A l’heure où même le gouvernement français s’empare du débat sur le sexisme dans le jeu vidéo, nous faisons le choix de vous reparler d’un titre qui a marqué les esprits (surtout des adolescents hommes) à la fin des années 90. Il fut une époque où, plus ou moins anonymes, les jeux vidéo dits « coquins » sortaient en cachette sur consoles 8-bits, notamment sur la NES (Peek a Boo, Hot Slots, Puzzle Bath Babes). Mais à l’image de la démocratisation de la violence via les chaînes de news, séries TV, ou films ; le sexe lui aussi s’affiche désormais plus librement, même dans des titres qui au prime abord n’ont pas grand-chose à voir : God of War III (Kratos & Aphrodite) ou encore The Witcher III – Wild Hunt qui contiendrait parait-il près de 60 heures de scènes à caractère sexuel.

Il y a 20 ans, les genres ne se mélangeaient pas (ou peu), ainsi lorsque son arrivée fut annoncée sur le marché, Lula : The Sexy Empire connut une immédiate levée de boucliers. A ce titre, il fut interdit dans un certain nombre d’états américains et en Europe, bien qu’officiellement non interdit, il était difficile de se le procurer. Comme tout joueur de cette époque disposant du jeu en question, c’est avec une sensation savoureuse de braver l’ordre que nous nous lançâmes dans le titre pour finalement constater qu’il s’agissait avant tout d’un jeu de stratégie bourré d’humour.
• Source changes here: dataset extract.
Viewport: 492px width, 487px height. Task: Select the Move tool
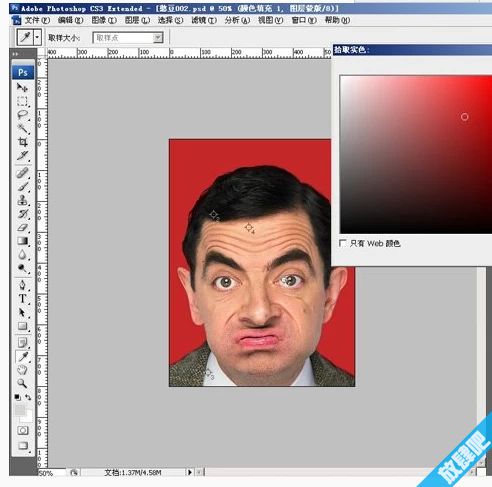pyautogui.click(x=22, y=88)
Le design cartoon-esque, un peu sur le mode Leisure Suit Larry, réduisait à néant toute éventuelle notion de pornographie pure et dure tout en donnant un aspect comique aux personnages ou aux situations. Le jeu lui-même était bâti avec humour, vous mettant dans la peau d’un voyou en cavale qui va se lancer dans le monde de l’érotique un peu malgré lui et qui pour cela devra partir du bas de l’échelle. Soit, commencer en prenant des photos de charme, initialement à des fins de chantage, dans des motels minables en espérant décrocher la timbale. Puis dans les étapes suivantes, monter votre premier film porno avant de devenir le propriétaire d’un vaste empire médiatique consacré au sexe. Toute cette aventure en compagnie de bimbos plus rebondies les unes que les autres dont la mythique Lula, la Jessica Rabbit version guêpière et cuissardes.

Au final, Lula : The Sexy Empire est bien sûr un jeu que vous ne pourrez pas partager avec vos enfants demain, mais pour ceux qui n’y auraient pas joué, si vous en avez l’occasion essayez-le. Non pas que ce soit un chef d’œuvre de la stratégie, mais il fait un peu office de témoin d’une époque … d’autant plus lorsque l’on voit l’évolution du monde vidéo-ludique depuis sa sortie.

A noter que Lula, malgré les réticences affichées lors de sa naissance, a néanmoins connue la célébrité dans d’autres titres par la suite : Lula inside, Lula Pinball, Lula Strip Poker, Wet Attack : The Empire cums back, Lula 3D ou encore Lula Online.